Monday, March 2, 2015

Easiest Software to Write

One of my most difficult goals on the bucket list to achieve, at least as I first conceived it, is to have 10,000 people use software I have written.  It's not that I doubt I can learn the skills, but rather I don't have the motivation to work in any programming language.  It drives me nuts that programming is an endless treadmill of the-next-best-thing-to-make-work-so-much-easier(!!!).  You keep pursuing enough things to make your work easier, and your work ends up a lot more difficult.  And no one seems to get this.  It is very un-dao.  

Here's my planned hack: I will write the software for a new home page, which will also be a collection of 1.) my longer works and 2.) my aphorisms.  Then, I just need to get 10,000 to go there in my separate quest to go viral so I can help others with time management and environmental issues.   

A blog is something easy to write, and by coding it myself, I can avoid all the add ons, privacy violations, and general b.s. (like facebook) that make the internet an ever-worsening experience.  

I will write it myself to start it simple, keep it simple, and avoid it ever getting complicated.
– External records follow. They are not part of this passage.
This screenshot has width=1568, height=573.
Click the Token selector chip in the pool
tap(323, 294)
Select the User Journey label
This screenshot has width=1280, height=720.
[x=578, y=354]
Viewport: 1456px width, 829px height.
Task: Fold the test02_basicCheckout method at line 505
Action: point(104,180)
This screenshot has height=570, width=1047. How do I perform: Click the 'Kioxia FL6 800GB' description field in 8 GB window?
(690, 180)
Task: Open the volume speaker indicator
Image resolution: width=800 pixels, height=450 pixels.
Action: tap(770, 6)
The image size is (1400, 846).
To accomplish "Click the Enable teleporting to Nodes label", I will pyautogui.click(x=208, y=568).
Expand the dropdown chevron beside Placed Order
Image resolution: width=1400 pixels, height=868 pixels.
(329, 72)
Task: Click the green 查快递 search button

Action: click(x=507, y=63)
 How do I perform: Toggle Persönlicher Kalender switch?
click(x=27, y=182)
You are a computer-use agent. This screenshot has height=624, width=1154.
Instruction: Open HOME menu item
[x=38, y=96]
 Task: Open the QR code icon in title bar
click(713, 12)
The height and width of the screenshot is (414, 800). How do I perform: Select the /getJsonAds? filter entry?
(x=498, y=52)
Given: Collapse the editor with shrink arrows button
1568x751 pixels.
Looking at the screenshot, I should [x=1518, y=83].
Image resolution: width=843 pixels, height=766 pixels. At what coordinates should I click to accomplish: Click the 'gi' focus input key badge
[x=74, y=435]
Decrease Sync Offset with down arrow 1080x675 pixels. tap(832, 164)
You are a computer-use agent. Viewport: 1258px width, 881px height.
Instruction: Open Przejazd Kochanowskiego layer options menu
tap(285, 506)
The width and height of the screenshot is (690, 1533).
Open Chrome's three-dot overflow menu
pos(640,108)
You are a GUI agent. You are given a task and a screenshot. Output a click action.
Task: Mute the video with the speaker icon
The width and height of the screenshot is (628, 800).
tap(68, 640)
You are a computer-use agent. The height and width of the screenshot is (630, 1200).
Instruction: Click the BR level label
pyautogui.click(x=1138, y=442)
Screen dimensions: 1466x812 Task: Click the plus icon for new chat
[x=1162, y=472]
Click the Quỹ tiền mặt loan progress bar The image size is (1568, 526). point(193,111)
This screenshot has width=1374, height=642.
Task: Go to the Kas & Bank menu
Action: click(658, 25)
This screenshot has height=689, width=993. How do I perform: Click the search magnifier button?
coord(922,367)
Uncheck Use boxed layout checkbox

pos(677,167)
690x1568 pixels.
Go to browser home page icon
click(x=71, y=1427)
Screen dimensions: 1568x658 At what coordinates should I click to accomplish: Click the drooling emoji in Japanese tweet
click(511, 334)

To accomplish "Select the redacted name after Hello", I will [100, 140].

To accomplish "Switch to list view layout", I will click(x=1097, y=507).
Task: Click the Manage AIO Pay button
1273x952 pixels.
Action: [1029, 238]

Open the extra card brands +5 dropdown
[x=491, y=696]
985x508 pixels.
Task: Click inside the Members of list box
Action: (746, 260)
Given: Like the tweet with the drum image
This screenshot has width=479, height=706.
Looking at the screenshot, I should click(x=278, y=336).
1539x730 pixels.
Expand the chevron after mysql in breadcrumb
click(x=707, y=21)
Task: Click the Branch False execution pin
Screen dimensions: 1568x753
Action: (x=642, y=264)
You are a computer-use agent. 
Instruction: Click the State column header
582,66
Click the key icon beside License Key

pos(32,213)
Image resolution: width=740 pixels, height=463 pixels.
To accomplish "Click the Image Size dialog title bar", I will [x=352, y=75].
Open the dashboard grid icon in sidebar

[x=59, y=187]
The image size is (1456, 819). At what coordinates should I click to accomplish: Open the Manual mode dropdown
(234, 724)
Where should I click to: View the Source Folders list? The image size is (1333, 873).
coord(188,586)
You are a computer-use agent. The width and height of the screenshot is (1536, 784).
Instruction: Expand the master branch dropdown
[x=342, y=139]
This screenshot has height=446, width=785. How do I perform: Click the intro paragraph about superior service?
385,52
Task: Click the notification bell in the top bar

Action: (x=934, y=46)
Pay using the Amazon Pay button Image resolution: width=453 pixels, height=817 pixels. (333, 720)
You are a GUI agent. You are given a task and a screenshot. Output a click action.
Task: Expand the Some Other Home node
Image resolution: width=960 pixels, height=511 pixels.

Time for more philosophy: for a while, my thoughts have had a central theme of decluttering.  This blog really started going into high gear last summer when I had decluttered so much that the void was too big.  So it is possible to be too declutered.  But society is far, far too unbalanced in the other direction.

My software, even though it is just a humble webpage, will thus have a purpose: to combine the fact that we are interconnected, so that the ideas I want to share can reach as large of an audience possible, but to do so in a way that is only an improvement in their life, and not an extension of dominate force of our time: consumerism.